Moga: "Diese Flexibilität gibt westlichen Beobachtern viel zu schaffen: denn das synodale Wirken der Orthodoxen Kirche folgt nicht immer den üblichen kirchenpolitischen oder religionssoziologischen Algorithmen." Ein starker Patriarch könne vielleicht manche Agenden durchsetzen, werde aber nie eine ganze Bischofssynode kontrollieren können; "er muss immer also auch mit überraschenden Gegenbewegungen rechnen". Auch dürften Aussagen eines Patriarchen nicht überbewertet werden, "wenn sie nicht Bekundungen einer Synodalentscheidung sind".
Um die aktuellen Probleme innerhalb der Orthodoxie zu lösen, brauche es nicht weniger, sondern mehr Synodalität, zeigte sich Moga überzeugt. Und er betonte: "Synodalität auf Universalebene kann nur als verbindliche Institution funktionieren." Regelmäßige panorthodoxe Synoden wären sehr hilfreich, auch was die Verleihung der Autokephalie für einzelne Kirchen betrifft.
In diesem Zusammenhang plädierte Dr. Anapliotis für mehr autokephale Kirchen. Das derzeitige System sei für zu viele Spannungen verantwortlich. Wenn sich neue stabile Staaten mit stabilen kirchlichen Strukturen bildeten, dann sollte man diesen Kirchen die Autokephalie gewähren. Das ändere nichts am gemeinsamen orthodoxen Glauben, den Kanones bzw. der gemeinsamen Liturgie. Anapliotis: "Je mehr autokephale Kirchen wird hätten, umso mehr Friedenspotenzial würde es in der Orthodoxie geben."
Gedenken an Erhard Busek
Die Veranstaltung fand im Gedenken an Erhard Busek statt. Der Vizekanzler a. D., der am 13. März 2022 überraschend verstorben war, war langjähriger Vorsitzender des IDM und früheres Vorstandsmitglied von PRO ORIENTE. Friedrich Faulhammer, Rektor der Universität für Weiterbildung Krems und interimistischer Vorsitzender des Instituts für den Donauraum und Mitteleuropa, und PRO ORIENTE-Präsident Alfons M. Kloss würdigten in ihren Grußworten den Verstorbenen und seinen Einsatz für Frieden und Verständigung unter den Völkern, Kirchen und Religionen. Beide wiesen auch auf die in der Politik vielfach unterbelichtete Bedeutung der Religion für die Gesellschaft hin.

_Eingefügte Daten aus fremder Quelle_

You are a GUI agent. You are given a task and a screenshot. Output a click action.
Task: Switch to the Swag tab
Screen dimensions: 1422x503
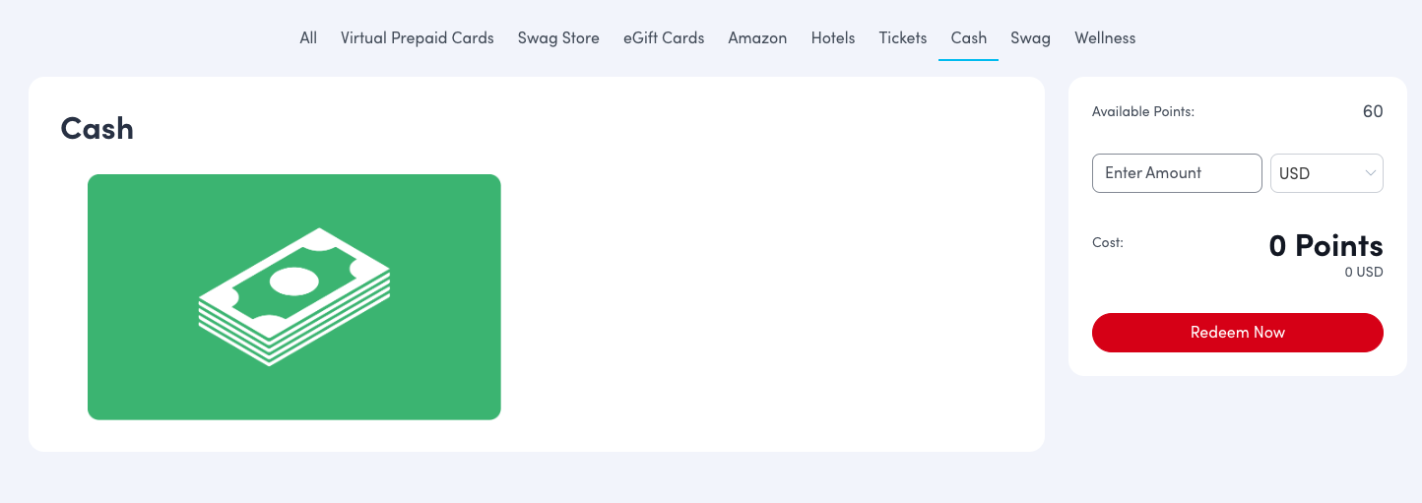1030,38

"Politiker dürfen keinen religiösen Analphabeten sein", sagte Kloss wörtlich. Er verwies in diesem Zusammenhang auf das Vorbild Erhard Buseks. Dieser habe ganz bewusst aus seinem christlichen Glauben heraus engagiert in die Gesellschaft hinein gewirkt und diese mitgestaltet.